Q&A with Conor Hanick, Artist-in-Residence

Pianist Conor Hanick, artist-in-residence, will anchor a program of contemporary classical works for the Smith College Chamber Music Society Concert on Sunday, Dec. 11.

Conor Hanick, the Iva Dee Hiatt Visiting Artist and Lecturer in piano, will be joined by three of his colleagues from New York City for the Chamber Music Society Concert on Sunday, Dec. 11, at 4 p.m. in Sweeney Auditorium, Sage Hall. the concert is free and open to the public.

The program, including music for piano, clarinet, violin and cello, will feature works by composers Bela Bartok, Charles Wourinen and Olivier Messiaen.

Hanick, of New York City, has performed on the radio and concert halls throughout the United States, Europe and Asia. He is also the host of Hammered!, a radio show pn WNYC's streaming modern music station Q2, devoted to contemporary piano music. Hanick will be joined in the concert by Alicia Lee, clarinet; Michelle Ross, violin; and Jay Campbell, cello.

Hanick recently responded to questions for the Gate about his musical scholarship.

Gate: What are the main objectives of your two-year residency at Smith? What projects or goals might you focus on while here?

Conor Hanick: One of the reasons I've enjoyed this first semester [at Smith] so much, and in fact one of the central reasons I was drawn to applying for this position, is the multi-facetedness of the college. One of my goals with my students—in addition, or course, to raising their technical proficiency and musical understanding—is to enhance, integrate and connect music with their other areas of study. Being at a college like Smith is such a beautiful opportunity to discover and enjoy the cross-polinization of the arts and humanities.

Another wonderful aspect of this position is the encouragement to bring to Smith the projects, musicians and repertoire that I'm involved with in New York. Sharing these with a new community of listeners is extremely exciting for me and largely due to a group of colleagues whose enthusiasm, accommodation and adventurousness is difficult to surpass.

Gate: What has led to your support and preference for performing and promoting contemporary and new music? How does new music fulfill your artistic growth?

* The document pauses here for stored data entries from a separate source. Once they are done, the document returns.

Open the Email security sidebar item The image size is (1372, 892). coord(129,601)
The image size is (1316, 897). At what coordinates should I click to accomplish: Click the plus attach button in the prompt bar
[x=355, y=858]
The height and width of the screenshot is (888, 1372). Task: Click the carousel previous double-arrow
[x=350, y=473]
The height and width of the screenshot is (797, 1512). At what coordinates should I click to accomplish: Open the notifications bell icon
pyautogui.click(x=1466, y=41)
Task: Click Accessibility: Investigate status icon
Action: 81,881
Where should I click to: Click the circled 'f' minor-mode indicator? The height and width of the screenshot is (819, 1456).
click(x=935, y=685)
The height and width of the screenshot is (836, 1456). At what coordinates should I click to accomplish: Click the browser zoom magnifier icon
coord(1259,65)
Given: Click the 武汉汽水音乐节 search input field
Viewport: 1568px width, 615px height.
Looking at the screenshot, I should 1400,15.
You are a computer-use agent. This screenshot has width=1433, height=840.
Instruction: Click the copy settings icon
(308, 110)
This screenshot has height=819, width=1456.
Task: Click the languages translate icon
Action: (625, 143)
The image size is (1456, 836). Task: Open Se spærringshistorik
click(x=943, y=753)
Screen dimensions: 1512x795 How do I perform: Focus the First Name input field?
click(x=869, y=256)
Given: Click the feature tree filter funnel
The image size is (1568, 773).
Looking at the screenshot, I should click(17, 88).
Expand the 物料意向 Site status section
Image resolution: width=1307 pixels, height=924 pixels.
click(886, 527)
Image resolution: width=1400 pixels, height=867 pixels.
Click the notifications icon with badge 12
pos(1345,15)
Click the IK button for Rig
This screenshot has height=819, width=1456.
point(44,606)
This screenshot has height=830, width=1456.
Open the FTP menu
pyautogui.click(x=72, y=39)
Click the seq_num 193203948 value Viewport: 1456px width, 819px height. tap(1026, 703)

CH: I'm a junkie for new sounds. There are few things more exciting to me than hearing a piece of music for the first time, dissecting a score, translating its language, discovering its secrets, creating sounds that have literally never been heard before.

Taking it one degree further, I can say that nurturing a love for contemporary music has impacted my playing of "standard" repertoire more profoundly than anything I've ever been taught. Once you experience a piece that was literally just written and examine it for all its novelty and peculiarity, you realize that every good piece of music says something profoundly individual when considered on its own terms. There is something vital and essential about playing Milton Babbitt as if his music were written 300 years ago and playing Ludwig van Beethoven's as if it were written yesterday.

I also vehemently believe in the deep human necessity of contemporary music in our modern, daily, living, breathing, human lives. Whether we like it or not, it is our life, it is the very reflection of that life, and it's my strong conviction that there is an inherent aspect of modern music that allows us to experience that world in an endlessly revealing way.

Gate: What might audience members be aware of or listen for in the upcoming chamber music concert?

CH: These masterworks by Olivier Messiaen, Bela Bartok, and Thomas Morley and Josquin du Prez via Charles Wuorinen (Wuorinen has done arrangements of two motets by the late Renaissance masters) are conversant parts of a programatic whole. Each work "speaks" to the adjacent compositions in a way that reframes and illuminates each. Olivier Messiaen, whose 103rd birthday would have been the day before our concert, wrote his Quartet For The End Of Time—the cornerstone of the program—while imprisoned in a German labor camp, where the work was written and premiered in 1941. The quartet is quite simply one of the most powerful listening experiences in music.